Dove i cittadini sono oppressi da una autorità pubblica che va al di là delle sue competenze, essi non ricusino quelle cose che sono oggettivamente richieste dal bene comune; sia però loro lecito difendere i diritti propri e dei propri concittadini contro gli abusi di questa autorità, nel rispetto dei limiti dettati dalla legge naturale ed evangelica [Conc. Ecum. Vat. II, Gaudium et spes, 74].
La resistenza all'oppressione del potere politico non ricorrerà legittimamente alle armi, salvo quando sussistano tutte insieme le seguenti condizioni:
1. in caso di violazioni certe, gravi e prolungate dei diritti fondamentali;
2. dopo che si siano tentate tutte le altre vie;
3. senza che si provochino disordini peggiori;
4. qualora vi sia una fondata speranza di successo;
5. se è impossibile intravedere ragionevolmente soluzioni migliori.

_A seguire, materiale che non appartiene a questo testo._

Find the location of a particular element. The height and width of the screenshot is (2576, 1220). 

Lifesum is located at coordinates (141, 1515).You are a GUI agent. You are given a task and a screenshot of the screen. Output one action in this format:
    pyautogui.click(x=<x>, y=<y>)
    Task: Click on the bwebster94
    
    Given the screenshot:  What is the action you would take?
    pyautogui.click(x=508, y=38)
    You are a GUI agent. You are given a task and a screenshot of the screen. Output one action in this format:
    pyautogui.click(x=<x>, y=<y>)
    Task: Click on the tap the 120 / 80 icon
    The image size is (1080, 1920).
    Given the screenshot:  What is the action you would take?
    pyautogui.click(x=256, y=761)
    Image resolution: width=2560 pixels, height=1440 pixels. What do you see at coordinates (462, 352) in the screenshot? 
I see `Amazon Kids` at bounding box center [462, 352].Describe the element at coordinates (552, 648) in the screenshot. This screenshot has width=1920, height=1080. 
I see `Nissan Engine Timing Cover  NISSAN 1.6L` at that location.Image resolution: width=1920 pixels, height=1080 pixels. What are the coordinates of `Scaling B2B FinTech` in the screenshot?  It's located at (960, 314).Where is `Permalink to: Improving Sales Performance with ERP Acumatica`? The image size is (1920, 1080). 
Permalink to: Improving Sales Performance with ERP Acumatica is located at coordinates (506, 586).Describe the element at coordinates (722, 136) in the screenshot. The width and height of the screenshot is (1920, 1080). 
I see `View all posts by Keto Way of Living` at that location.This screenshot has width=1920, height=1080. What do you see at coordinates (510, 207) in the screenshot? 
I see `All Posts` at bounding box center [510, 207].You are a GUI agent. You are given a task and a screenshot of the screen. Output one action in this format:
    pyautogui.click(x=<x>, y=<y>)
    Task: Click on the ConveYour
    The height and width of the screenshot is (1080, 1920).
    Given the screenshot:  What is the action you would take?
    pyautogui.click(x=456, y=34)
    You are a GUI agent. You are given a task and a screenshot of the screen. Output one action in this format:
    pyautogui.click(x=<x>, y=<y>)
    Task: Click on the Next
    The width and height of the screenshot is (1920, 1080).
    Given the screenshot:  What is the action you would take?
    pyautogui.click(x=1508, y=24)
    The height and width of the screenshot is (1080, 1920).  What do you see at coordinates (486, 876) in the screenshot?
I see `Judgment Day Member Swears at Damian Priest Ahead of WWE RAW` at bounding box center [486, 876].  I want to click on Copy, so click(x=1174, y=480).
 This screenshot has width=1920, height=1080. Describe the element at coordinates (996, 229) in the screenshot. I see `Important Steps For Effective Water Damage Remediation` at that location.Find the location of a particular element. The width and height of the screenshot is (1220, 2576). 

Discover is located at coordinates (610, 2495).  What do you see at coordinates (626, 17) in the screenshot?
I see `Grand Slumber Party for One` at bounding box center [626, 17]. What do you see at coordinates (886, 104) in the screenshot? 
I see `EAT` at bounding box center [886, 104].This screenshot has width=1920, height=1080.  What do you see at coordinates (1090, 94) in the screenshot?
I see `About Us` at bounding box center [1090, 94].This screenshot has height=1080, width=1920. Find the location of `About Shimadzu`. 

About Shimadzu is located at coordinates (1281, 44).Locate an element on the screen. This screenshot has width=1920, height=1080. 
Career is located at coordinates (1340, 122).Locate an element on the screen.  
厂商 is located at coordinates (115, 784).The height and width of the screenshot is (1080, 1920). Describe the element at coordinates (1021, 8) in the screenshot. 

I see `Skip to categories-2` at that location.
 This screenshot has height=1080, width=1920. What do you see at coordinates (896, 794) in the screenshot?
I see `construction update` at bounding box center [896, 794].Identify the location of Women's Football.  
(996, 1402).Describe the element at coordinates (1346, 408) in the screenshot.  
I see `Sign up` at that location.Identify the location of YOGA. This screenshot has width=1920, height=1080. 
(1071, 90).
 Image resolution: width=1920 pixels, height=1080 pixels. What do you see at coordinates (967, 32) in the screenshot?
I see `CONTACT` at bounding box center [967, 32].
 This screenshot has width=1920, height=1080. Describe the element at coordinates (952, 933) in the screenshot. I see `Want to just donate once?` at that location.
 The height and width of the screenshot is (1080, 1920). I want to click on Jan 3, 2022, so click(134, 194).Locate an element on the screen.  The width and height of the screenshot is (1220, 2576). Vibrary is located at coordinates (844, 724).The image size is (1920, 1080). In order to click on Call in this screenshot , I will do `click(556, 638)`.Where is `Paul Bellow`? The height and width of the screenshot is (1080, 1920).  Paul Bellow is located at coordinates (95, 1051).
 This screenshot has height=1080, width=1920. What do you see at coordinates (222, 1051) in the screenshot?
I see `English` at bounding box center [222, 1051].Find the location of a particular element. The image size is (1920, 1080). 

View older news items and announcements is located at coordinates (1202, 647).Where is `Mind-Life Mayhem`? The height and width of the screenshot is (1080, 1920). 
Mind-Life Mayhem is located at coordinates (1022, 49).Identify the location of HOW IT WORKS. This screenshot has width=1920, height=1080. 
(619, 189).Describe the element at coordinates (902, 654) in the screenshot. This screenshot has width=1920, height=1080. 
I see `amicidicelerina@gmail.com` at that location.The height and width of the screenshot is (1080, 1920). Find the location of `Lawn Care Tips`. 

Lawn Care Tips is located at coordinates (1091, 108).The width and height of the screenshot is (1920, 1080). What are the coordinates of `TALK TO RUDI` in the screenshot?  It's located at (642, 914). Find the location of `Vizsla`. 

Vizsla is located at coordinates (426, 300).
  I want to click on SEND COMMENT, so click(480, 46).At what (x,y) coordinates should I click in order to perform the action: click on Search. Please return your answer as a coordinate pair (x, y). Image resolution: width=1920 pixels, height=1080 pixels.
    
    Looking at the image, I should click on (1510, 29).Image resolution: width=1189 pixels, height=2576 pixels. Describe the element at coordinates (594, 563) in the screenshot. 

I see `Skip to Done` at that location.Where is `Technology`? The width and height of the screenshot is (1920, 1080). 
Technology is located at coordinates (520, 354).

La comunità politica e la Chiesa
Ogni istituzione si ispira, anche implicitamente, ad una visione dell'uomo e del suo destino, da cui deriva i propri criteri di giudizio, la propria gerarchia dei valori, la propria linea di condotta. Nella maggior parte delle società le istituzioni fanno riferimento ad una certa preminenza dell'uomo sulle cose. Solo la Religione divinamente rivelata ha chiaramente riconosciuto in Dio, Creatore e Redentore, l'origine e il destino dell'uomo. La Chiesa invita i poteri politici a riferire i loro giudizi e le loro decisioni a tale ispirazione della Verità su Dio e sull'uomo:
Le società che ignorano questa ispirazione o la rifiutano in nome della loro indipendenza in rapporto a Dio, sono spinte a cercare in se stesse oppure a mutuare da una ideologia i loro riferimenti e il loro fine e, non tollerando che sia affermato un criterio oggettivo del bene e del male, si arrogano sull'uomo e sul suo destino un potere assoluto, dichiarato o non apertamente ammesso, come dimostra la storia [Cf Giovanni Paolo II, Lett. enc. Centesimus annus, 45; 46].
La Chiesa, che a motivo della sua missione e della sua competenza, non si confonde in alcun modo con la comunità politica, è ad un tempo il segno e la salvaguardia del carattere trascendente della persona umana. “La Chiesa… rispetta e promuove anche la libertà politica e la responsabilità dei cittadini” [Conc. Ecum. Vat. II, Gaudium et spes, 76].
E' proprio della missione della Chiesa “dare il suo giudizio morale anche su cose che riguardano l'ordine politico, quando ciò sia richiesto dai diritti fondamentali della persona e dalla salvezza delle anime. E questo farà, utilizzando tutti e solo quei mezzi che sono conformi al Vangelo e al bene di tutti, secondo la diversità dei tempi e delle situazioni” [Conc. Ecum. Vat. II, Gaudium et spes, 76].